Westlund to drop out of governor's race
Published August 11th 2006 in Oregon News-Review
SALEM, Ore. (AP) -- State Sen. Ben Westlund, an independent from Central Oregon, dropped out of the gubernatorial race Thursday, potentially shifting momentum toward incumbent Gov. Ted Kulongoski.

Westlund told reporters at a press conference that he didn't want to be a "spoiler" candidate -- in other words, skimming off just enough votes from Kulongoski to give Republican challenger Ron Saxton the victory in what's expected to be one of the nation's most closely fought gubernatorial contests.

"We have rekindled Oregon's political center," Westlund said. "We have shown tens of thousands of Oregonians that they may once again take the helm of their own ship of state."

Westlund said he would not join either of the major parties, but would make a gubernatorial endorsement at a later date.

A cancer survivor, Westlund said his health was good, and not a factor in his decision, which he arrived at several days ago after conversations with family members. He denied getting pressure from the Kulongoski camp to drop out of the race.

A political fixture in Central Oregon, Westlund dropped out of the Republican Party earlier this year, and announced that he'd make a run for the governor's seat.

As an independent, he had to collect 18,368 signatures from voters who had not cast a ballot for partisan races in the May primary election. Early checks of the signatures from his home county of Deschutes suggested that he would make the ballot, and Westlund said Thursday that he was confident that he had enough signatures.

Polls showed Westlund pulling between 5 and 14 percent, but his statewide name recognition remained stubbornly low, even after months on the campaign trail. Though he's a former Republican from a Republican-leaning part of the state, most political observers guessed that Westlund would take votes from the Democratic governor, especially after he staked out left-leaning stands on universal health care, civil unions and land-use planning.

"I don't think that Ben was in the race to get one candidate or the other elected," said Rebekah Kassell, the communications director for Basic Rights Oregon, the state's largest gay rights group, which has endorsed Kulongoski.

"I suspect that they knew that it would be a very difficult race, and that if there was no opportunity to come out on top, as someone who cares about the state, I am sure he would want to make sure that the candidate who best serves the state could get elected," she said.

Kulongoski, in a statement released immediately after Westlund's press conference, said he "appreciated on a personal level that this decision was a difficult one to make.
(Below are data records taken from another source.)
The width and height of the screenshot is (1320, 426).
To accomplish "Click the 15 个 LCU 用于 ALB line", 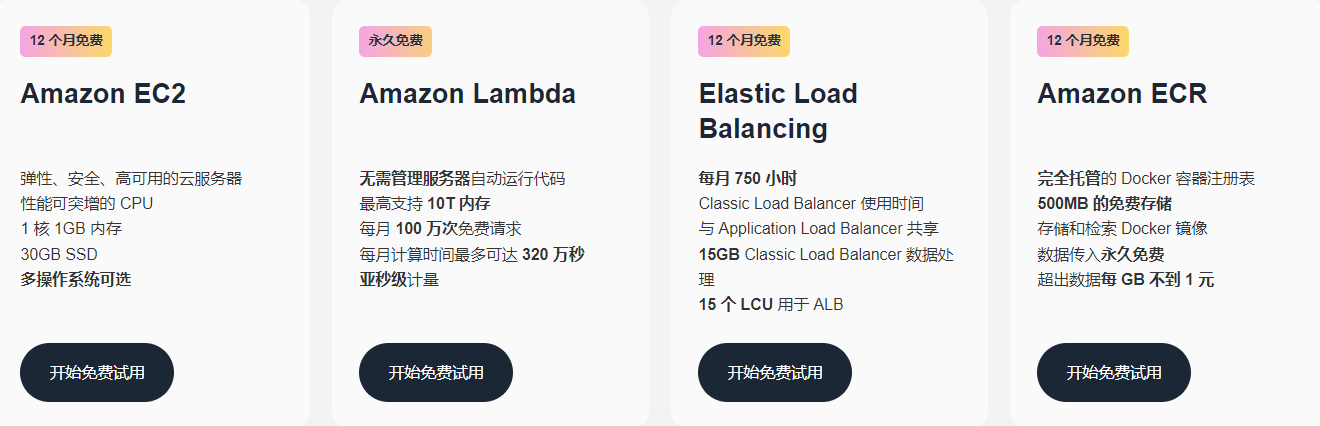I will point(770,304).
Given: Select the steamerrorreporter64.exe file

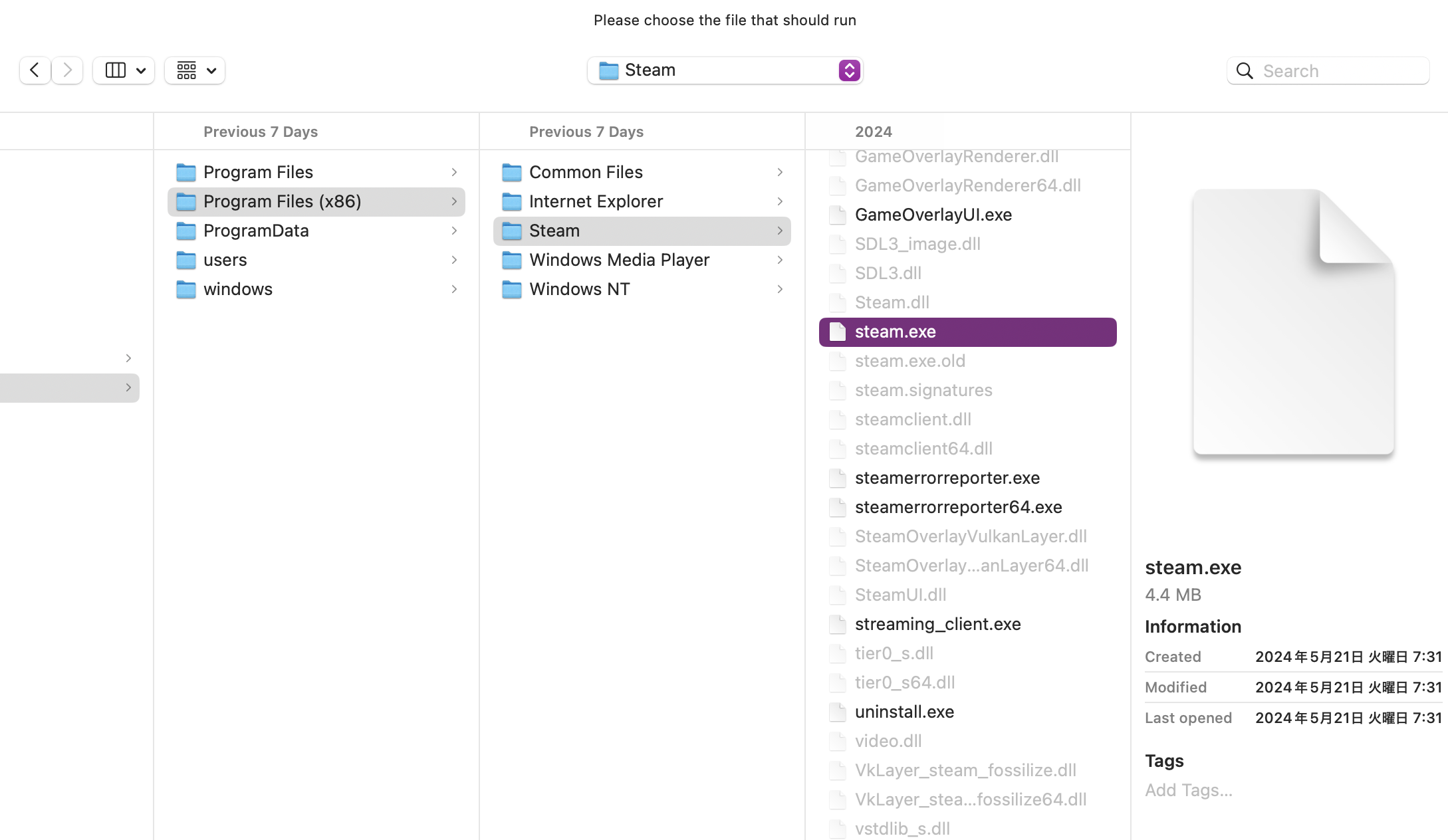Looking at the screenshot, I should click(x=958, y=507).
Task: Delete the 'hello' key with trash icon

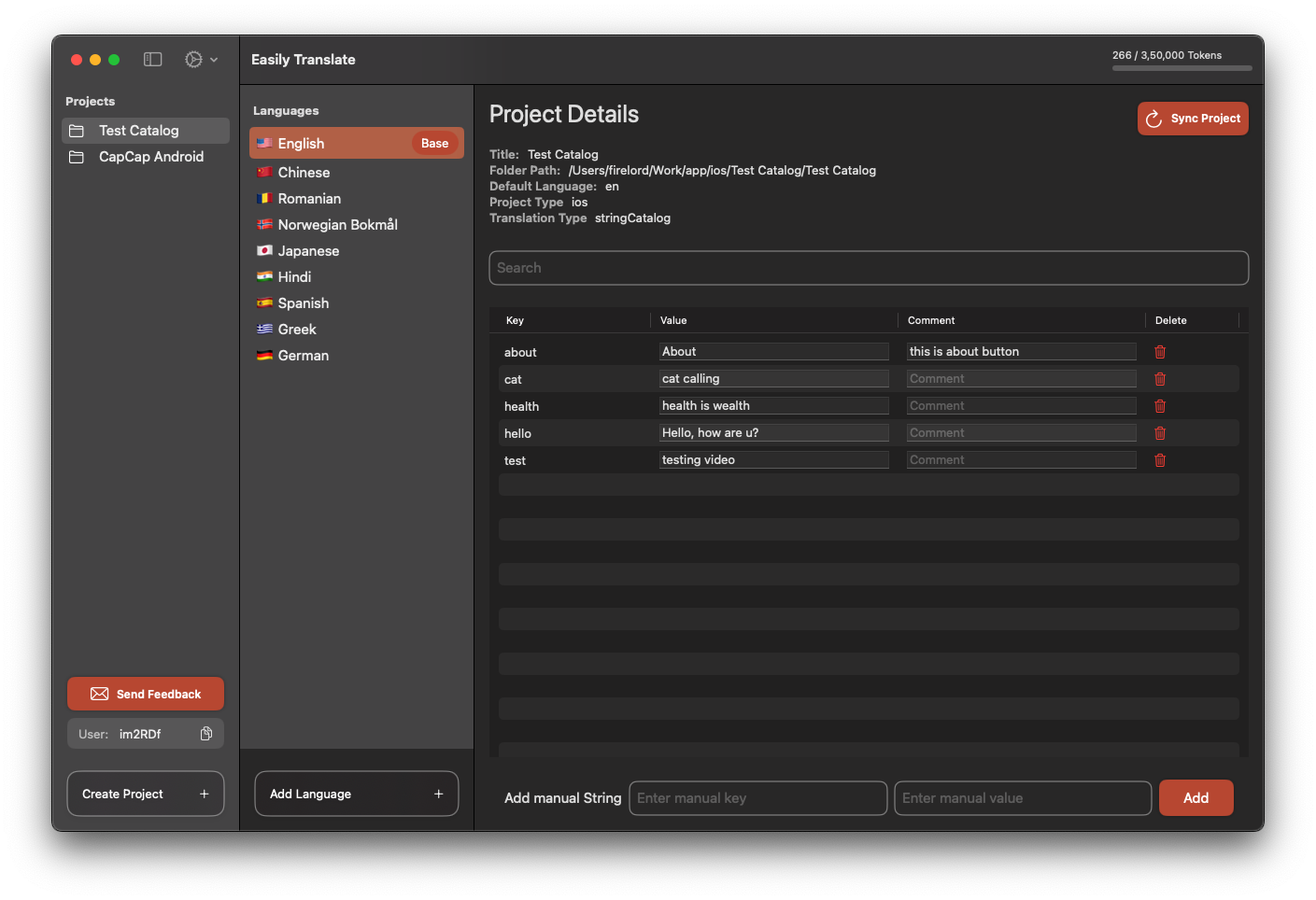Action: click(1160, 433)
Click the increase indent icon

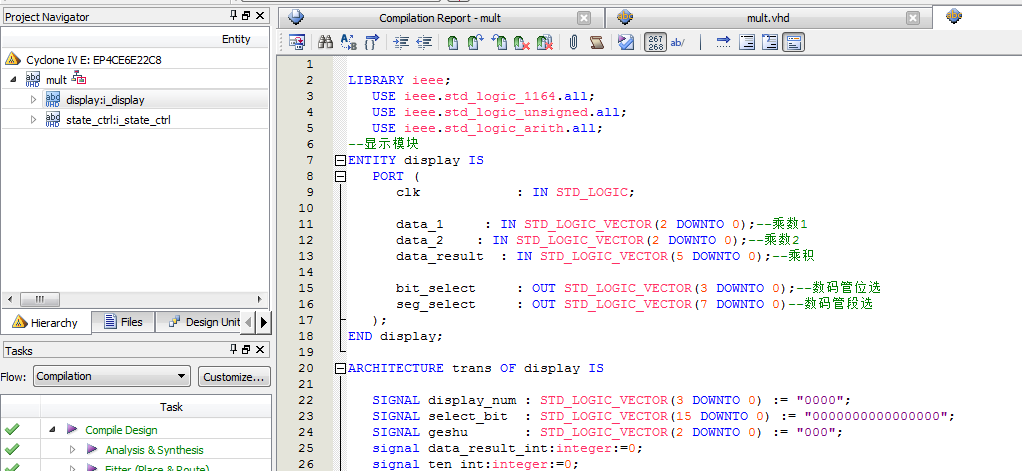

I am confident that Ben made the decision based on how he can best contribute in shaping Oregon's future."

Between the two leading candidates, it was the Kulongoski campaign that seemed more preoccupied with Westlund's candidacy, with the governor taking a shot at him the day after winning the Democratic primary.

Saxton used Westlund's decision to jab at the governor, saying Westlund's candidacy demonstrated that "change is needed in Oregon's leadership."
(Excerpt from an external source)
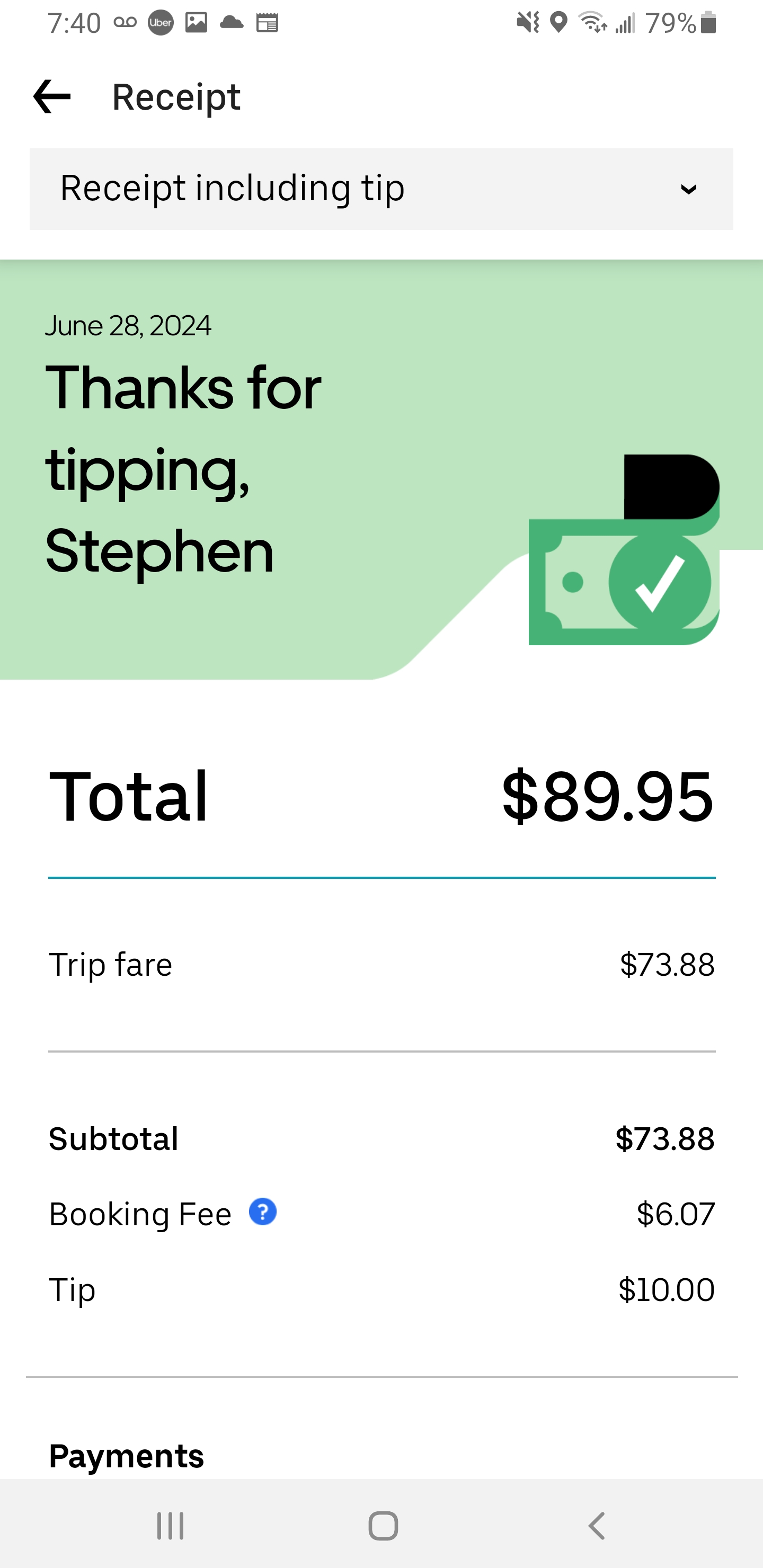Tap the mute vibrate status icon
763x1568 pixels.
527,23
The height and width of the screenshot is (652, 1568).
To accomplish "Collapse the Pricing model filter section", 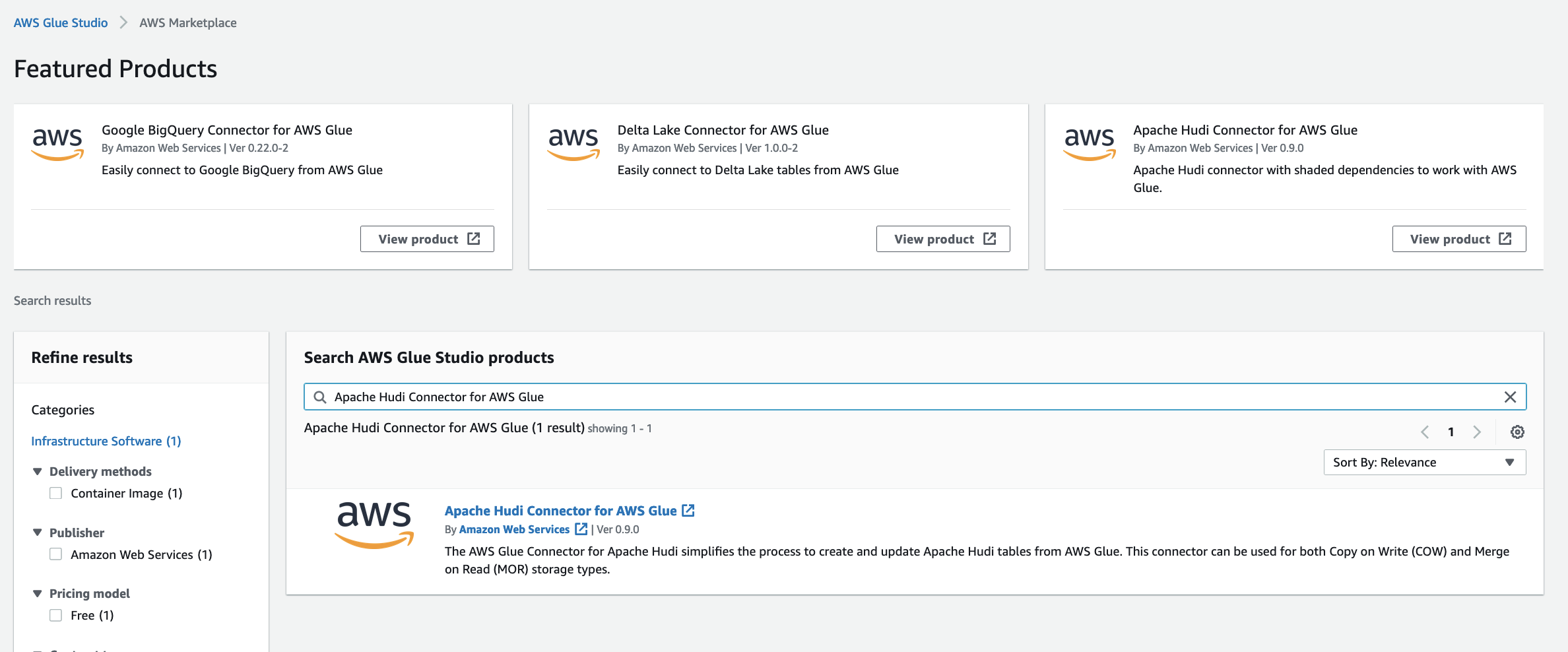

In a statement, Saxton also said he "appreciated the commitment Ben has shown to educating Oregonians about the need for change, the need for leaders who are willing to work in a bipartisan fashion and the need for a new governor."
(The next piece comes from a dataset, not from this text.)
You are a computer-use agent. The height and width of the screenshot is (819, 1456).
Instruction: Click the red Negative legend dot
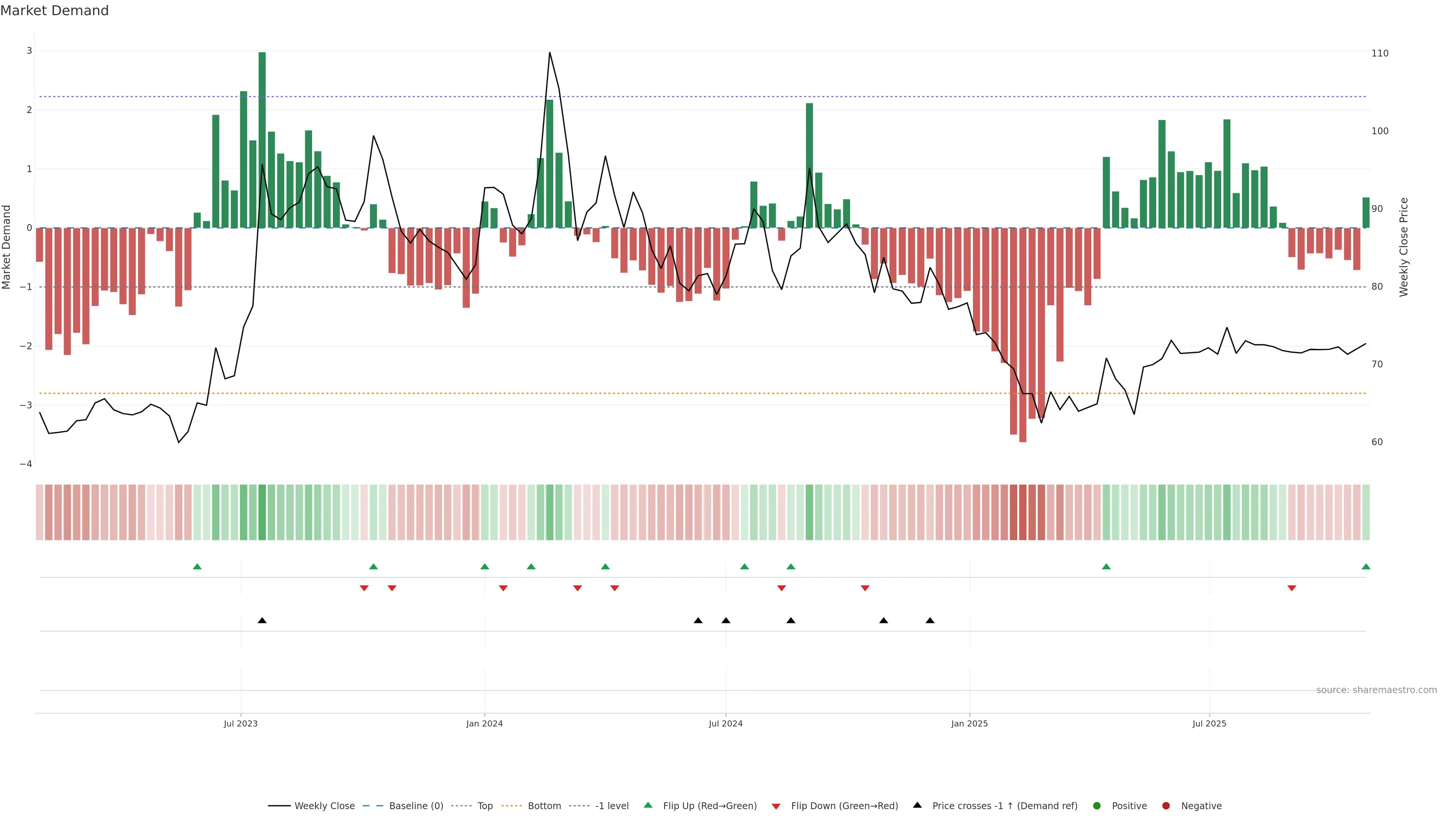(1166, 805)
Though he is personally wealthy, Westlund, a former bull-semen salesman, had trouble competing for money with Kulongoski and Saxton, both of whom are expected to raise upward of $5 million. In his last statement filed with the Oregon Secretary of State's office, Westlund reported having just under $300,000 on hand.

"You would want to have the funds to mount a credible campaign, and without a party behind you, that is definitely a barrier," said Westlund's campaign manager, Stacey Dycus.

Westlund, who turns 57 in September, has been in the Legislature for a decade. He was elected to the House in 1996 and served four terms, before being appointed to a vacant Senate seat in August 2003. His Senate term ends in January 2009.

Westlund's departure doesn't mean that the Oregon governor's race is free of potential spoiler candidates. Constitution Party candidate Mary Starrett, a strong anti-abortion advocate, could attract some Republican voters, while some Democrats may lean toward Green Party candidate Joe Keating. Libertarian Richard Morley is also in the race.

Mike Riley, a Portland pollster, said Westlund would have had an uphill battle in the gubernatorial race.

"The segment he commands is so narrow, it is tough to build a constituency," Riley said. "Pundits said he drew more from Democrats than Republicans, but I think he drew some of each -- his geographic pull was probably not insignificant."